Search Syntax

Jul 15, 2023 | Glynn Bird

Cloudant Search allows full-text queries to be performed on strings from Cloudant document bodies and multi-field queries on mixed-type document attributes.

speed limit

Photo by Paul Green on Unsplash

In this blog post we’ll explore the query syntax that the Cloudant Search endpoints expect to see.

The data🔗

We’re going to write queries against a database of users following this schema:

{
  "_id": "7DN9B4252T2Y8YYU",
  "type": "user",
  "name": "Lester Bourque",
  "email": "lester825@objectives.com",
  "password": "b480c074d6b75947c02681f31c90c668c46bf6b8",
  "salt": "368f35616ac2cdea162985750cece7c7",
  "active": true,
  "email_verified": true,
  "address": "4017 Dew Lane , Cricklade, Armagh, KT39 1WP",
  "joined": "2021-02-07",
  "team": "violet",
  "score": 62,
  "airport": "RDZ",
  "description": "forum joe negotiations resolutions arrival switched june england shareware essentially eval economies ellen interval ph sur stuck disclose academy logos"
}

Notice that all of the attributes are at the top level and there are a range of data types: strings, numbers, booleans.

The index🔗

To index some of this data we need to place an indexing function in a Cloudant Design Document:

function(doc) {
  if (doc.type === 'user' && doc.active === true) {
    if (doc.name) {
      index('name', doc.name)
    }
    if (typeof doc.email_verified === 'boolean') {
      index('verified', doc.email_verified)
    }
    if(doc.joined) {
      index('joined', doc.joined)
    }
    if(doc.team) {
      index('team', doc.team)
    }
    if(typeof doc.score !== 'undefined') {
      index('score', doc.score)
    }
    if(doc.airport) {
      index('airport', doc.airport)
    }
    if(doc.description) {
      index('description', doc.description)
    }
  }
}

Notice

The first if statement only allows active users to be indexed. If there are other document types or inactive users in the database, their data will not make it to the searchable index.
Each field is surrounded by its own if statement. This makes sure that we don’t try to index undefined or null items.
Sometimes we use a different field name (e.g verified) than the attribute name in the document (e.g. email_verified).
We only index the fields we need to query - not every attribute of the document.

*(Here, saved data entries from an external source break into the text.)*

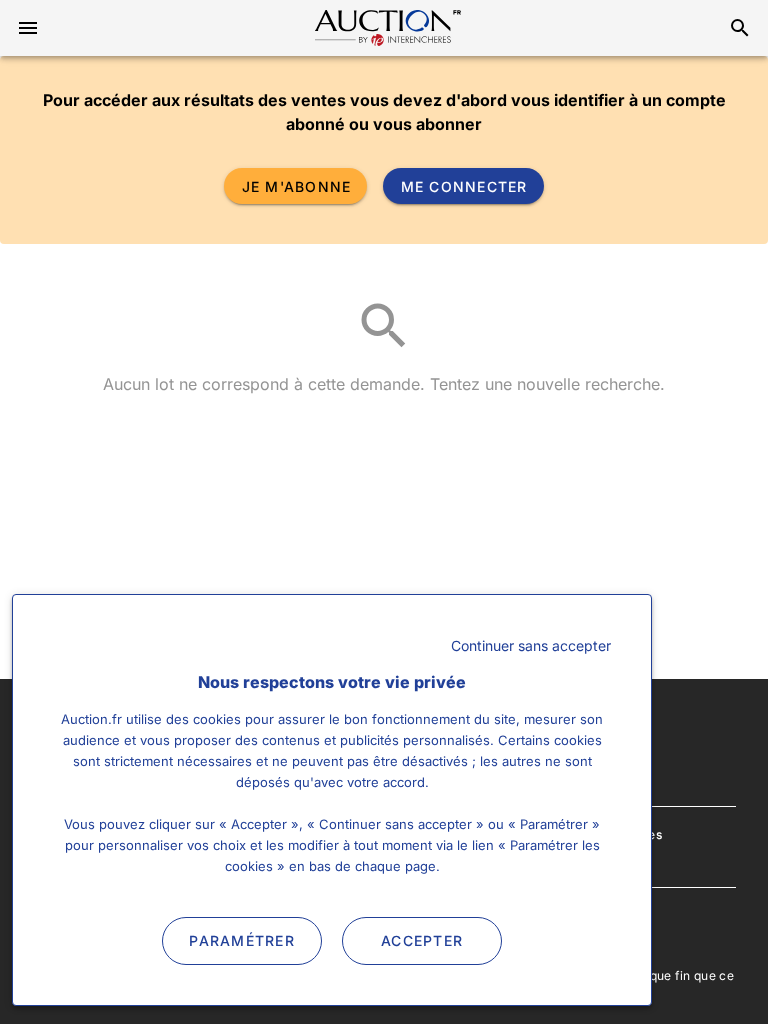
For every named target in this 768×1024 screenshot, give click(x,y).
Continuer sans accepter (531, 645)
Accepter (422, 940)
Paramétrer (242, 940)
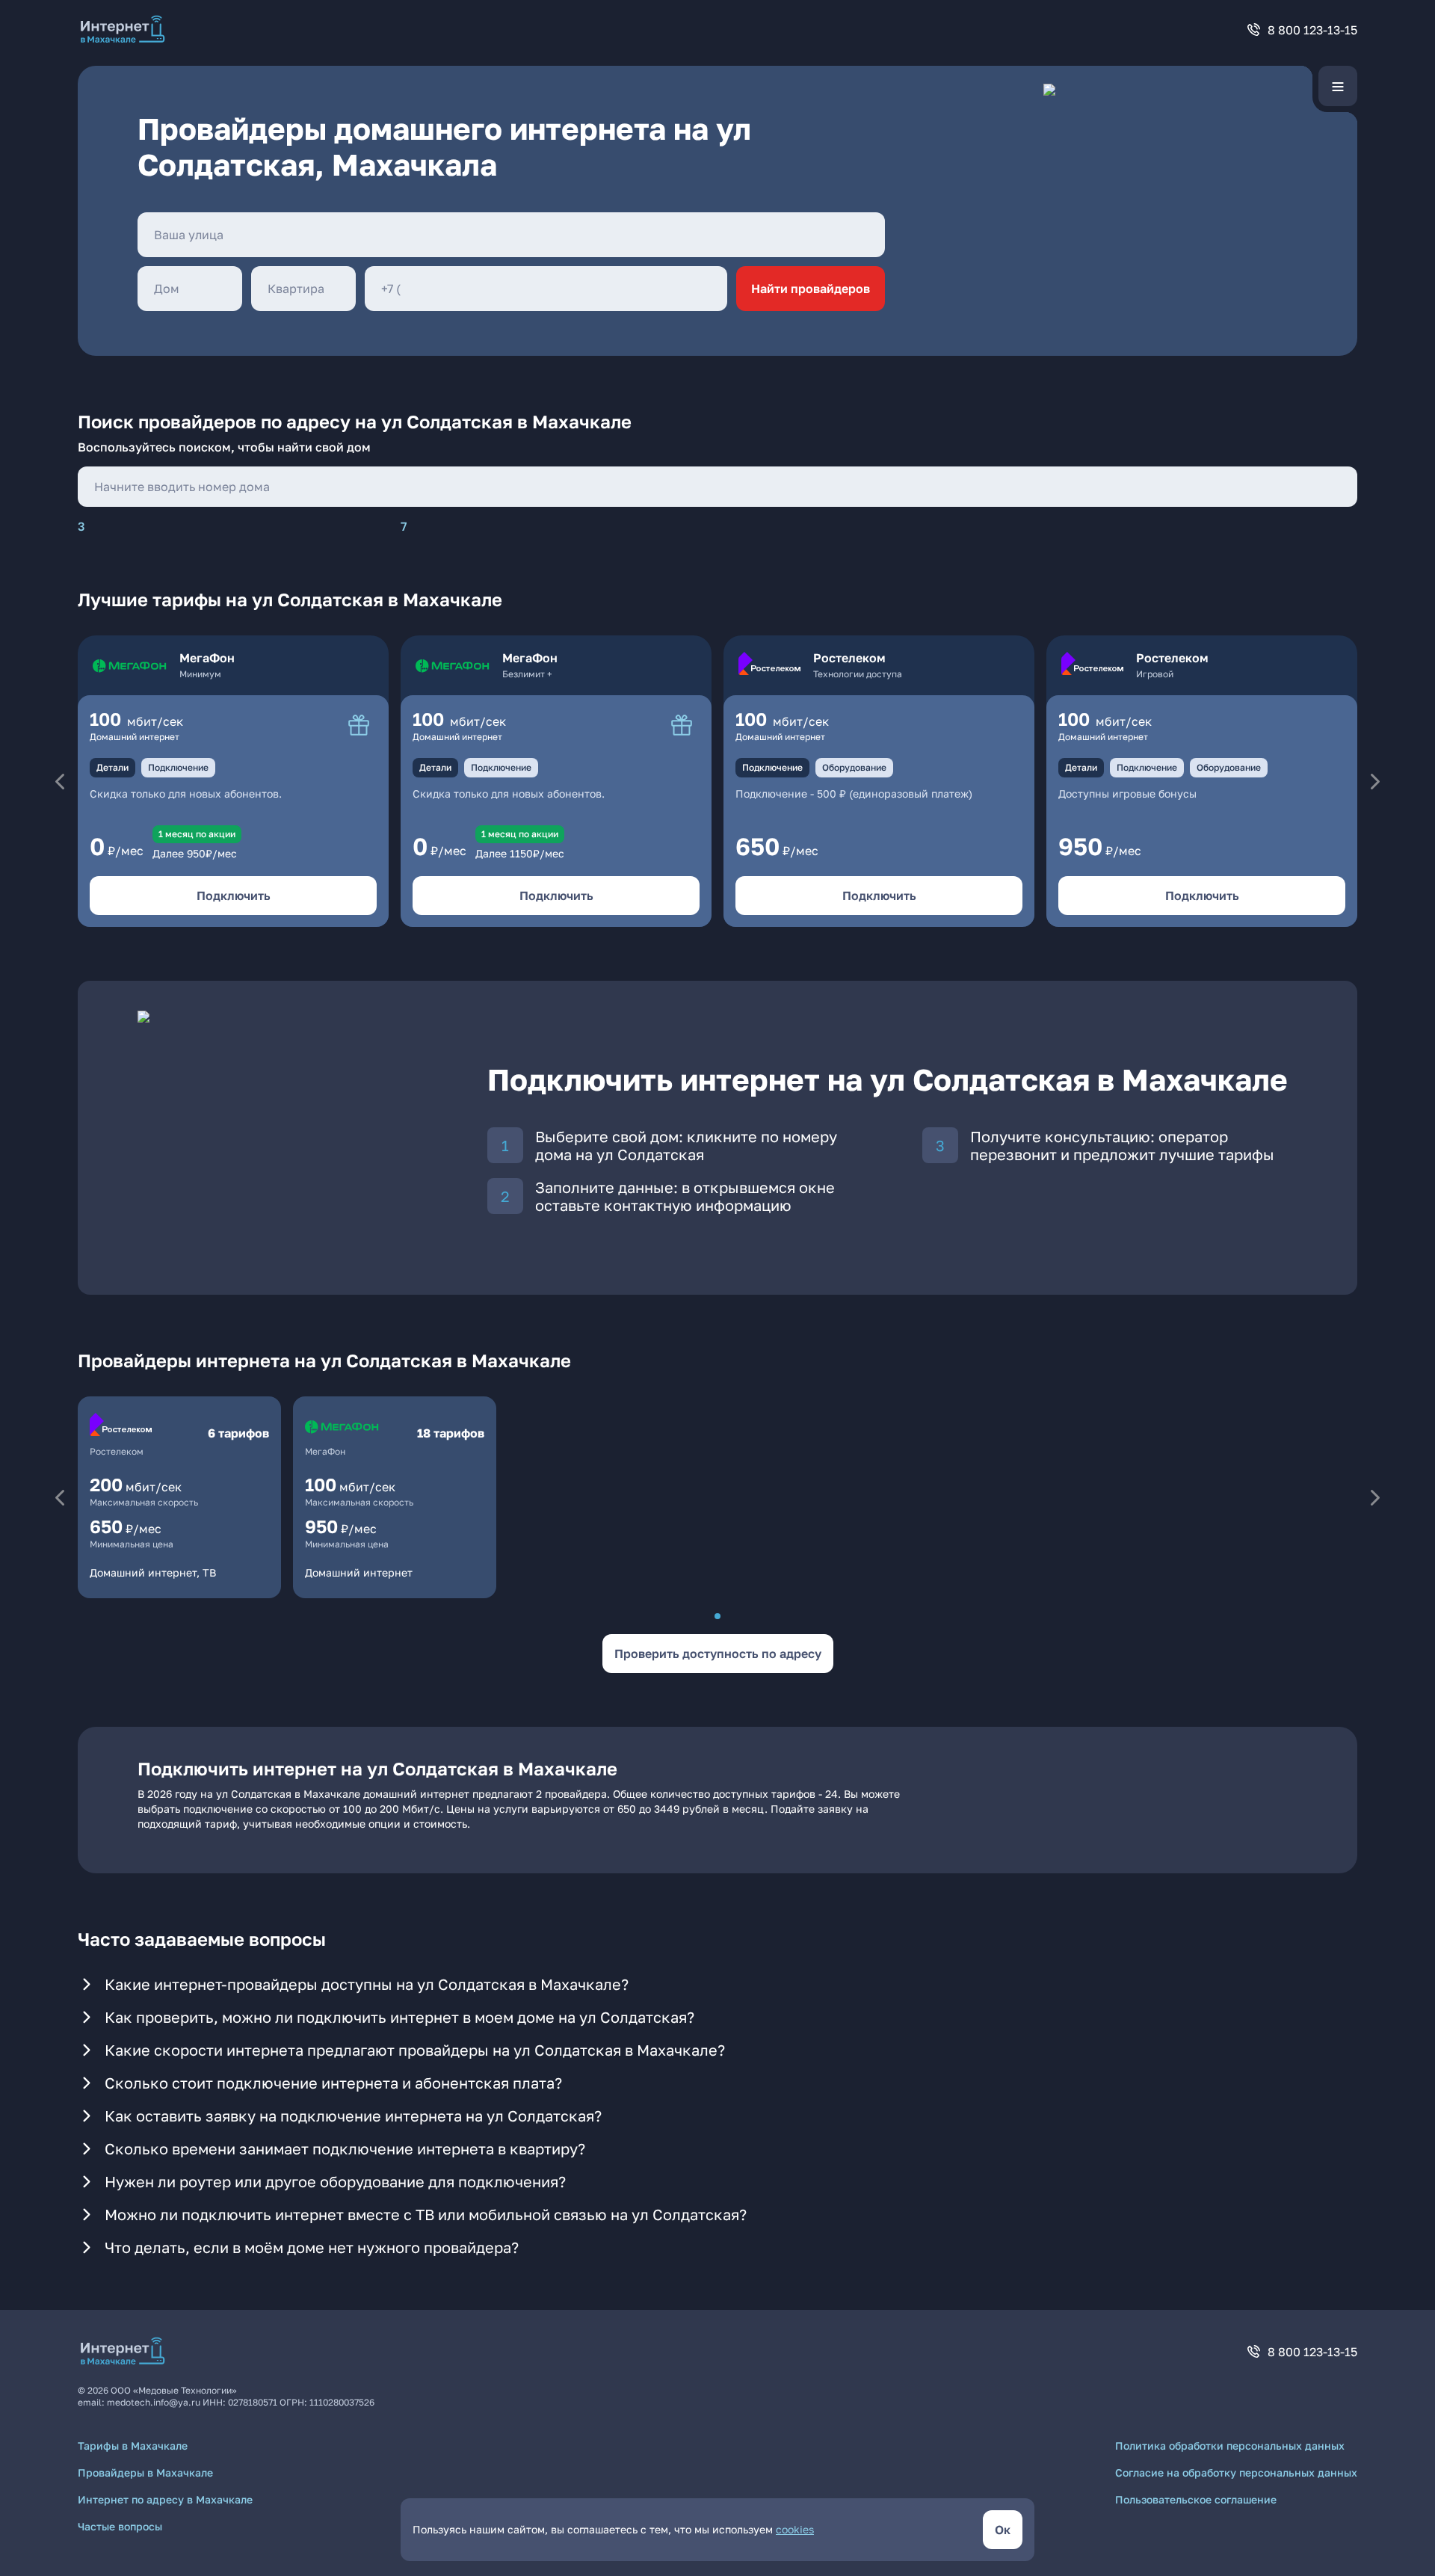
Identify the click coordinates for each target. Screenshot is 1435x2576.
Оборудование (854, 767)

Here’s how the search function is supplied in the Cloudant Dashboard:

override the analyzers

We are also going to override the choice of analyzers for some fields. Analyzers pre-process string data prior to indexing, and query parameters prior to querying. The Standard analyzer is suitable for blocks of English text, but the Keyword analyzer is preferred for ids or strings that need to be kept unmolested.

override the analyzers

See this blog post on Analyzers and the Cloudant documentation on index functions.

We now have the following fields we can query on:

field	type	analyzer
name	string	standard
verified	boolean	n/a
joined	string	standard
team	string	keyword
score	number	n/a
airport	string	keyword
description	string	standard

Single field queries🔗

The queries against our index can be entered into a form in the Cloudant Dashboard:

We can query our index on any of the fields:

// find any documents whose name matches "Bob"
q=name:Bob

// find any documents where the airport = NOA
q=airport:NOA

// find a document whose name matches "Bob Mcmahan"
// Notice multi-word strings are in double quotes.
q=name:"Bob Mcmahan"

Note that because we chose the Keyword Analyzer for the airport field, the query value must exactly match the indexed item. e.g. NOA not noa.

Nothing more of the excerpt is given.